Coding and analysis questions

RAPL Energy Calculation: Assume you read MSR_PKG_ENERGY_STATUS at time t₀ = 0s and get E₀ = 0x12345678. At time t₁ = 60s, you read E₁ = 0x87654321. The MSR_RAPL_POWER_UNIT register shows energy_unit_multiplier = 61e-3 (Joules per unit).

  • a) Calculate the energy consumed (accounting for 32-bit wraparound if needed)

  • b) Compute average power during this interval

  • c) What happens if wraparound occurs? Show the calculation

Power Baseline Determination: You measure a node under baseline (idle): 40W for CPU, 20W for memory, 100W total node power. After calibration with synthetic load: 150W for CPU, 80W for memory, 350W total node power.

  • a) Calculate unmonitored component power in both states

  • b) Develop a simple linear model: P_unmonitored = f(P_cpu, P_mem)

  • c) Predict total node power for CPU=120W, Mem=60W

GPU vs CPU Power Comparison: Write pseudocode to:

  • a) Query GPU power using NVIDIA NVML: NvmlDeviceGetPowerUsage()

  • b) Query CPU power using Intel RAPL from sysfs

  • c) Compare and report which component is consuming more power

  • d) Handle errors (missing sensors, permission issues)

Grace Hopper Domain Analysis: Given Grace Hopper power readings:

  • Module: 300W

  • Grace: 200W (CPU + SysIO + DRAM)

  • CPU cores: 80W

  • SysIO: 40W

  • DRAM: 80W

  • a) Verify the Grace domain equation

  • b) Calculate GPU power

  • c) Compute efficiency ratio: (CPU + GPU) / (Total Module)

  • d) Identify which component is wasting power as infrastructure overhead

Baseline Comparison: Compare baselines from two systems: LUMI (European supercomputer) and Karolina (Czech supercomputer) using the visualization data in Episode 1.

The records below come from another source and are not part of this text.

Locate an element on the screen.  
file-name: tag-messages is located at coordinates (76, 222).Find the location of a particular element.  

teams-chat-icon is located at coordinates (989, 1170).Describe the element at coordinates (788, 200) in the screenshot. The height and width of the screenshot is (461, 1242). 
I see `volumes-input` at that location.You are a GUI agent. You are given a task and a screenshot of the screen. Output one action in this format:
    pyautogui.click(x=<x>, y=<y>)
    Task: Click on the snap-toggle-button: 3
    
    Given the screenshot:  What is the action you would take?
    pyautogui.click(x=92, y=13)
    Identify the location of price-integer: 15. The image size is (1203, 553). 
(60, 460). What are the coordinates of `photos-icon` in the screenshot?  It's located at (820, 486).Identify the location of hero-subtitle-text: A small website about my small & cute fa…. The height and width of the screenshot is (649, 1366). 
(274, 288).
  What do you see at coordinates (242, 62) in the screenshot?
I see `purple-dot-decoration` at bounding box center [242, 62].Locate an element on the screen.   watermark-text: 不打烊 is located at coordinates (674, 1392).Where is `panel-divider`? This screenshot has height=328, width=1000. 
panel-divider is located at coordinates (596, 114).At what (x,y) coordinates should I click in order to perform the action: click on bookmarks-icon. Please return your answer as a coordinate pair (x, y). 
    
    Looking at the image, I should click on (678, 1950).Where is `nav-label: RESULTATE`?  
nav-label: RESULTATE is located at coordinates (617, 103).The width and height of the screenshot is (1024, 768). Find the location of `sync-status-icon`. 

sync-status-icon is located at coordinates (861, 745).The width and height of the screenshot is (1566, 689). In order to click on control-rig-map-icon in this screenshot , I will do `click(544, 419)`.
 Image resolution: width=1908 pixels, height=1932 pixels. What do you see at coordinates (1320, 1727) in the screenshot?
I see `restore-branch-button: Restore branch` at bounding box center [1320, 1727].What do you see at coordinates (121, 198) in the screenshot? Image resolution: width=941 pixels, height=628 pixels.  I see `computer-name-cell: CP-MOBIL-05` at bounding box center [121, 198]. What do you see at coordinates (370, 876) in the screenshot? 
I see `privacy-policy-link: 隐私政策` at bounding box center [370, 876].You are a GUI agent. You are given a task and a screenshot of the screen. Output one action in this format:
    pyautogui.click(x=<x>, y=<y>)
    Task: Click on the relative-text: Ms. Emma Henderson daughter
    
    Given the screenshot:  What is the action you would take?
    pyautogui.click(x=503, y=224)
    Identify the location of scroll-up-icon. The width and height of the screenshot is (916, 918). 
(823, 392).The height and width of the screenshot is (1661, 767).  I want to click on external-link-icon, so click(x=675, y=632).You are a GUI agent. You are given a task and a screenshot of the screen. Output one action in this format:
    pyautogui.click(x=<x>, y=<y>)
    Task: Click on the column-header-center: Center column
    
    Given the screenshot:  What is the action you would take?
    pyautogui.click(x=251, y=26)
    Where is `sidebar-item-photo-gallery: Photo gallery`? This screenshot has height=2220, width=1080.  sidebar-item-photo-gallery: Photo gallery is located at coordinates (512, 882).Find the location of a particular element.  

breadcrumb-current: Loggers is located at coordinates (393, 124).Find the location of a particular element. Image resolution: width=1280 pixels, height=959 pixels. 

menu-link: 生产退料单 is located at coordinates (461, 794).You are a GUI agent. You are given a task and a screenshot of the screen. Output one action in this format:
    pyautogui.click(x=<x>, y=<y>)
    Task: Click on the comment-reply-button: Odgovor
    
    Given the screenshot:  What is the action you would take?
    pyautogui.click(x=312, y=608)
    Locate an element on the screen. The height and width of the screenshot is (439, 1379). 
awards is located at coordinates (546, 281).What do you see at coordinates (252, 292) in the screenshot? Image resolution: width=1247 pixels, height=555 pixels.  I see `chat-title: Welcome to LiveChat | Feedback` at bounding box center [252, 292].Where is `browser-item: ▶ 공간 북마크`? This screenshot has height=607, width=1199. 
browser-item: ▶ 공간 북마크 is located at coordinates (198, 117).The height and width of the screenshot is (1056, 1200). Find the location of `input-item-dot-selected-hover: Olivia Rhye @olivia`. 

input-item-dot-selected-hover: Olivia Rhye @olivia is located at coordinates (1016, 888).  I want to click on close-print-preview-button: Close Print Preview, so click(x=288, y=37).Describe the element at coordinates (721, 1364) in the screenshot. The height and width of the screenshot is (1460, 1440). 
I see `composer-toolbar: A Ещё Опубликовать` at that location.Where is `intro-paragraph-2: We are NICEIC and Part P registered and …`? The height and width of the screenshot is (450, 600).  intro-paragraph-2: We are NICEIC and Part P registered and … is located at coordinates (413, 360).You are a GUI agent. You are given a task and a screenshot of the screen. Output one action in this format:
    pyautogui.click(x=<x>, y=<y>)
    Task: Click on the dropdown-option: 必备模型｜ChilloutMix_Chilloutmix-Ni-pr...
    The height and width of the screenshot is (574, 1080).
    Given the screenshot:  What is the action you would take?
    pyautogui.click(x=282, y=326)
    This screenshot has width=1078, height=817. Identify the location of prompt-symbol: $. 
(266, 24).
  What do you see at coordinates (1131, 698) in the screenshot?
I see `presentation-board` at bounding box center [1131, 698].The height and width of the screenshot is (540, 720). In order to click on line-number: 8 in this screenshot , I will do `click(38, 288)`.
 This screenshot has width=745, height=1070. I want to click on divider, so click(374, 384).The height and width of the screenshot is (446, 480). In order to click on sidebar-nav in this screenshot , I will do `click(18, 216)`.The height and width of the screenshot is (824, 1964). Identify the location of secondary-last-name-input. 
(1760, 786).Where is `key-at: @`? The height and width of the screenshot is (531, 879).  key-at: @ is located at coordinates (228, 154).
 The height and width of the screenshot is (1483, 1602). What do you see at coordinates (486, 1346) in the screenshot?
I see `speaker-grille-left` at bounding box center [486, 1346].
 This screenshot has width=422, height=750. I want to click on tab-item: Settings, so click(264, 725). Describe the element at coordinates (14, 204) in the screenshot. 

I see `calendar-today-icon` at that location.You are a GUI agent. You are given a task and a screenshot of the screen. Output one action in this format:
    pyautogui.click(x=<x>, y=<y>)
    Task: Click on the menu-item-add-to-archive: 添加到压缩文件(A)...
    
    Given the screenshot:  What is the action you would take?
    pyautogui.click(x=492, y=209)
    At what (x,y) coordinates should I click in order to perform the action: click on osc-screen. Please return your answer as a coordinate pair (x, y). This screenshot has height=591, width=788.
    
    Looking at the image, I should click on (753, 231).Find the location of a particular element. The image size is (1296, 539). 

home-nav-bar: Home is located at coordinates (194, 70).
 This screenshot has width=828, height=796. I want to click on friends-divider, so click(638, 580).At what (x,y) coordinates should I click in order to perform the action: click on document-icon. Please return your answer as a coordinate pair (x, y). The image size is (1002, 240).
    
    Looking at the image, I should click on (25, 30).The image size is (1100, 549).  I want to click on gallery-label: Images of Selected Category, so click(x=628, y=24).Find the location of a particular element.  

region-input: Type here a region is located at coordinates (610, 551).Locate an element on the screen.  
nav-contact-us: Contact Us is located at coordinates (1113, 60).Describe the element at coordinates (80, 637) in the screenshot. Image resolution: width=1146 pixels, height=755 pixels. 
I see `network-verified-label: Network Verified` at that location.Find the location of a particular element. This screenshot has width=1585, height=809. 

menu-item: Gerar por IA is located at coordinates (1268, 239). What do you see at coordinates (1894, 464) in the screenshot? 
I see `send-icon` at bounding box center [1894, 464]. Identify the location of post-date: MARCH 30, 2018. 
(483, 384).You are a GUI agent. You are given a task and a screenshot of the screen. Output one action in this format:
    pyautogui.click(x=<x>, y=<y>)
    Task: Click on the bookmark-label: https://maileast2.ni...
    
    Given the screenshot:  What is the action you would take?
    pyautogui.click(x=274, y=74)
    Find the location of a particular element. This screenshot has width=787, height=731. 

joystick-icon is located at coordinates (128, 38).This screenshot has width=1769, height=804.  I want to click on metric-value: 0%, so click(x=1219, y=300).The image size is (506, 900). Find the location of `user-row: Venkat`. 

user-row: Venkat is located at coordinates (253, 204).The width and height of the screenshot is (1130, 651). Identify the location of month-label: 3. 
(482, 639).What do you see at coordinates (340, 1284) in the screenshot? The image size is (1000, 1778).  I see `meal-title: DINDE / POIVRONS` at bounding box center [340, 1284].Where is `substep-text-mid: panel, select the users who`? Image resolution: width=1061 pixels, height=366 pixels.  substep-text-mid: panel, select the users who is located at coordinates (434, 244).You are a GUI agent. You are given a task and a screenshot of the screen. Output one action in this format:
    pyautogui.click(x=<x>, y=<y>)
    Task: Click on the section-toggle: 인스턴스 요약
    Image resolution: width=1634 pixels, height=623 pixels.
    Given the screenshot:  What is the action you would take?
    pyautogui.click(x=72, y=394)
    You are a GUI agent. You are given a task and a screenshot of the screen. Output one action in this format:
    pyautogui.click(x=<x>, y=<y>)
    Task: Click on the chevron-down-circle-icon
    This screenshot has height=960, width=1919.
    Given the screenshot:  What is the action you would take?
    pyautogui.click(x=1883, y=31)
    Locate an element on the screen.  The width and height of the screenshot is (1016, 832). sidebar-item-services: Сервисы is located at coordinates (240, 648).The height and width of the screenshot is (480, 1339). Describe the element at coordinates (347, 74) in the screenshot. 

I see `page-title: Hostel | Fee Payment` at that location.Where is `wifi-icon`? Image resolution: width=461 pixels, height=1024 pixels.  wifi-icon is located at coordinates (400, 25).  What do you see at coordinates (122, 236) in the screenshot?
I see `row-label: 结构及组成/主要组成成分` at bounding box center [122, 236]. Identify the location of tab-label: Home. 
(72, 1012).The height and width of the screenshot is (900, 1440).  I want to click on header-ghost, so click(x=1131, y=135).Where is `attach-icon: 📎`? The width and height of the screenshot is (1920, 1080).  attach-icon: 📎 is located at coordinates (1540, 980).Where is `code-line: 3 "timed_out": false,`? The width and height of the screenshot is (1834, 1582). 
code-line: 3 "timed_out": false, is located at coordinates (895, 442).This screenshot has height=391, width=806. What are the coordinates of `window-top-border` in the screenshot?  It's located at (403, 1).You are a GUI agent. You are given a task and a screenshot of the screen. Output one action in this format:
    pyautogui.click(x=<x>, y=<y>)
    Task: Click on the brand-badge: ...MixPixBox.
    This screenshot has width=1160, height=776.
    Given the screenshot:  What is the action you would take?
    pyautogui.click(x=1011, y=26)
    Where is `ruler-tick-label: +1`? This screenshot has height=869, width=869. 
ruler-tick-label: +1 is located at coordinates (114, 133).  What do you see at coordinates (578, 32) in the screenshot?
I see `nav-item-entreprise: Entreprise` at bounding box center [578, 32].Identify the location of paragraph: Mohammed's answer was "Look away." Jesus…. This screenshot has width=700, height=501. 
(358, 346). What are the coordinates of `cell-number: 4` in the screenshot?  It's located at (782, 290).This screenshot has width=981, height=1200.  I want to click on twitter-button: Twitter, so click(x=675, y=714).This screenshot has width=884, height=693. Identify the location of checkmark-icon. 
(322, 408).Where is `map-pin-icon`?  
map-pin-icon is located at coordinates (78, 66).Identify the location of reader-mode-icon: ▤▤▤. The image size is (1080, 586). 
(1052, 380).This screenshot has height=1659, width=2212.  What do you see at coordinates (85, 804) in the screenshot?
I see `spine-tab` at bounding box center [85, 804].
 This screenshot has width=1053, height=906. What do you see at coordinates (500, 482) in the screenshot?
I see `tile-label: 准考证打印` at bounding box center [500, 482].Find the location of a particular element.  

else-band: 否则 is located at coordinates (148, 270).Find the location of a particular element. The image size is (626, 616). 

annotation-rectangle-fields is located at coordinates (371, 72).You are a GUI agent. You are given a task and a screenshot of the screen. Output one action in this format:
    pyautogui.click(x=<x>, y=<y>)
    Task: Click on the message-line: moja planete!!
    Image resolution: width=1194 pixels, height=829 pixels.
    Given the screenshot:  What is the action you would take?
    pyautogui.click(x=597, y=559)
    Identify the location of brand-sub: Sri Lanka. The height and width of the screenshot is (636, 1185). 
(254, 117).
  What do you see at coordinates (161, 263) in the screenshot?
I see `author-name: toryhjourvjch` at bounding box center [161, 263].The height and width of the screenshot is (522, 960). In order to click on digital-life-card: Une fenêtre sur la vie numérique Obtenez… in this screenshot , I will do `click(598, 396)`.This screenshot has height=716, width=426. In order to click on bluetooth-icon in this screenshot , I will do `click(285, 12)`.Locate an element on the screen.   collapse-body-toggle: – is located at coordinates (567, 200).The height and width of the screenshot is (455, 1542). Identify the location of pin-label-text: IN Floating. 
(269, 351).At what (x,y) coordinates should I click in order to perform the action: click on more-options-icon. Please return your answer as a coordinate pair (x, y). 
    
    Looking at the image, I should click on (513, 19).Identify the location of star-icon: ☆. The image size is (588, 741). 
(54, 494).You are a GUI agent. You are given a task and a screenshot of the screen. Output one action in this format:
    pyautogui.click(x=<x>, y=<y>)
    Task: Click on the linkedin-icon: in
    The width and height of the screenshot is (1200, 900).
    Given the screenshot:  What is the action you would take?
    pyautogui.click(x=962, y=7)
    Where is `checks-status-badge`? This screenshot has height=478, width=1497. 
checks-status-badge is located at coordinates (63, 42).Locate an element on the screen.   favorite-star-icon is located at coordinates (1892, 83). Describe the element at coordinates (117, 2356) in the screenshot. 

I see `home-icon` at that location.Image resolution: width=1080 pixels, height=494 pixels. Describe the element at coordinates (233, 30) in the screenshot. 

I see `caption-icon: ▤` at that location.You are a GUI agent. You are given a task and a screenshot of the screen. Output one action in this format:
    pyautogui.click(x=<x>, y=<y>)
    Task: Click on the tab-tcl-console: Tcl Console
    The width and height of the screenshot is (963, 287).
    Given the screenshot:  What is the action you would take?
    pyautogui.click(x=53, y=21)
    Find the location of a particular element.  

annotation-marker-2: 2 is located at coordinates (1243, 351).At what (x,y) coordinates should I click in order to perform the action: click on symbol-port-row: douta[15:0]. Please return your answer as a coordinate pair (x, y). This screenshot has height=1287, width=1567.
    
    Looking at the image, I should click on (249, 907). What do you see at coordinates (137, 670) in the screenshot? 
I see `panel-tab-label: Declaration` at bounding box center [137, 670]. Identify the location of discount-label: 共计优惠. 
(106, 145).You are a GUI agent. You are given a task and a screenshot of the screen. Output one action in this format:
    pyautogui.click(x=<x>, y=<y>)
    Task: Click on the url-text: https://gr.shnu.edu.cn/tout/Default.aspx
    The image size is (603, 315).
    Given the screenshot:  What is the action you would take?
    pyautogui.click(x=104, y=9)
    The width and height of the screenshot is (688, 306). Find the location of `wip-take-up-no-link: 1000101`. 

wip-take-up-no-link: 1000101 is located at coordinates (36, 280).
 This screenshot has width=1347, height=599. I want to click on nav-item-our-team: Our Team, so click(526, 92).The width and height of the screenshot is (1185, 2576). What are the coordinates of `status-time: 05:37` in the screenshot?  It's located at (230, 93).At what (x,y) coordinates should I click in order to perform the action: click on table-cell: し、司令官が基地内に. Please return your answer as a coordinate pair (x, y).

  • a) Identify why baseline power differs between accelerated (ACN) and compute (CN) nodes

  • b) Estimate the cost difference of running identical jobs on ACN vs CN nodes

  • c) Propose an optimization strategy based on baseline analysis

RAPL Counter Management: Design a monitoring daemon that:

  • a) Reads RAPL counters every 10 seconds

  • b) Detects and handles counter wraparound (32-bit overflow)

  • c) Computes instantaneous power from energy deltas

  • d) Logs results to a database for post-execution analysis Pseudocode is sufficient.

System-Specific Baseline Model: Given the following empirical data for a compute node:

Workload Type

Measured Power (CPU+GPU) [W]

Total Node Power [W]

Unmeasured [W]

Idle

20

80

60

Synthetic (50% load)

100

220

120

Synthetic (100% load)

180

400

220

Real HPC app (50%)

95

210

115

Real HPC app (100%)

175

390

215

  • a) Is the unmeasured power linear or non-linear with measured power?

  • b) Fit a model: P_unmeasured = a + b × P_measured

  • c) Predict unmeasured power for measured=120W

  • d) What sources could cause non-linearity?

Coding questions

Generate a 1D NumPy array of 1 million random floats. Compute the square root of each element using:

  • a) a Python for loop

  • b) NumPy’s vectorized np.sqrt

Load a CSV file of weather data (e.g., temperature, humidity, wind).

  • a) filter rows where temperature > 30°C

  • b) compute the average humidity for each month using groupby

Create a random 100×100 matrix A and a vector b.

  • a) use scipy.linalg.solve to solve the system $Ax = b$

  • b) verify the solution by checking the residual norm

Simulate a DataFrame with missing values in numerical columns.

  • a) fill missing values with the column mean (using NumPy)

  • b) compute basic statistics before and after imputation

Generate noisy data for a quadratic function $y = ax² + bx + c$

  • a) use scipy.optimize.curve_fit to fit the data and recover the original parameters

  • b) plot the original vs fitted curve